Today, digital information is being generated in unprecedented amounts all over the world, and as such there is an increasing demand for low-cost, low-power, highly-stable, and highly-scalable memory and computing products. One way this is being achieved is with new spintronic materials, where digital data are stored in up or down magnetic states of tiny magnets. However, while existing spintronic memory products based on ferromagnets succeed in meeting some of these demands, they are still very costly due to scalability and stability issues.
"Ferromagnet-based memories cannot be grown beyond a few nanometres thick as their writing efficiency decays exponentially with increasing thickness. This thickness range is insufficient to ensure the stability of stored digital data against normal temperature variations," explained Dr Yu Jiawei, who was involved in this project while pursuing her doctoral studies at NUS.
To address these challenges, the team fabricated a magnetic memory device using ferrimagnets, which they discovered can be grown 10 times thicker without compromising on the overall data writing efficiency.
"The spin of the current carrying electrons, which basically represents the data you want to write, experiences minimal resistance in ferrimagnets. Imagine the difference in efficiency when you drive your car on an eight lane highway compared to a narrow city lane. While a ferromagnet is like a city street for an electron's spin, a ferrimagnet is a welcoming freeway where its spin or the underlying information can survive for a very long distance," explained Mr Rahul Mishra, who was part of the research team and a current doctoral candidate with the group.

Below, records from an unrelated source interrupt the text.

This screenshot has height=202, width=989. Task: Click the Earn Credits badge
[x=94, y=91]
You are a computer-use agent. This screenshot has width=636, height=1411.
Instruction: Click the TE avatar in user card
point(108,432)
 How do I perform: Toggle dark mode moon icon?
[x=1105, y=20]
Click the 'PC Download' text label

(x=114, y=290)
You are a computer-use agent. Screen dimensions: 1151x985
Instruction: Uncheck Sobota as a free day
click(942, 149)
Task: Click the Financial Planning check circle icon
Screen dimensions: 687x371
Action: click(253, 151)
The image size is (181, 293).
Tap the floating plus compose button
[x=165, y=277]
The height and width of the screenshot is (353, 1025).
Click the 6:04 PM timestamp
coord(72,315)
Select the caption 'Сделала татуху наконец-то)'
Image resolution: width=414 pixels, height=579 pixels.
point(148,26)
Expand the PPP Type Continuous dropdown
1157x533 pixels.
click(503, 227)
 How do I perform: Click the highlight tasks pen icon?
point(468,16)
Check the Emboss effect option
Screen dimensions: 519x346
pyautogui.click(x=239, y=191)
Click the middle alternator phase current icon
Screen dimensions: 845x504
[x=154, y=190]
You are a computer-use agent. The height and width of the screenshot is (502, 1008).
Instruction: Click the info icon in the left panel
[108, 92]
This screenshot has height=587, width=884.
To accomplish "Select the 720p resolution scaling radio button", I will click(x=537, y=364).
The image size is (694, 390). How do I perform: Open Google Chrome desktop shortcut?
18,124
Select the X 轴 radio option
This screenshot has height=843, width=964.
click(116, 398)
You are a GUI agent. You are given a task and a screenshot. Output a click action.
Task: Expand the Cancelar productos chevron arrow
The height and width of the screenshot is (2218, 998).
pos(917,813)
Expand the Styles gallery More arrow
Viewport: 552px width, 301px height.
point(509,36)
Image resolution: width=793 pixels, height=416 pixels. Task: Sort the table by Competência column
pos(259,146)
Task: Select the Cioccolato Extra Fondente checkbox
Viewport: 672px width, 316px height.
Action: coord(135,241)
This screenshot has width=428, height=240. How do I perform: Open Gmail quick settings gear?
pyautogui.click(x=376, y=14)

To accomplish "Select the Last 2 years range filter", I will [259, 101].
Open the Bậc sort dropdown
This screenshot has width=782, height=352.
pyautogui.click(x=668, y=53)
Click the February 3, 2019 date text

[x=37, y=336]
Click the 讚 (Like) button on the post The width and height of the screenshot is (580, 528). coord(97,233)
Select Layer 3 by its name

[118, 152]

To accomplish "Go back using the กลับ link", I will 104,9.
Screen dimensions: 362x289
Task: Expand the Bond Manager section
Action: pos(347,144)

Using an electronic current, the NUS researchers were able to write information in a ferrimagnet memory element which was 10 times more stable and 20 times more efficient than a ferromagnet.
"In ferrimagnets, the neighbouring atomic magnets are opposite to each other. The disturbance caused by one atom to an incoming spin is compensated by the next one, and as a result information travels faster and further with less power. We hope that the computing and storage industry can take advantage of our invention to improve the performance and data retention capabilities of emerging spin memories," said Assoc Prof Yang.
The NUS research team is now planning to look into the data writing and reading speed of their device. They expect that the distinctive atomic properties of their device will also result in its ultrafast performance. In addition, they are also planning to collaborate with industry partners to accelerate the commercial translation of their discovery.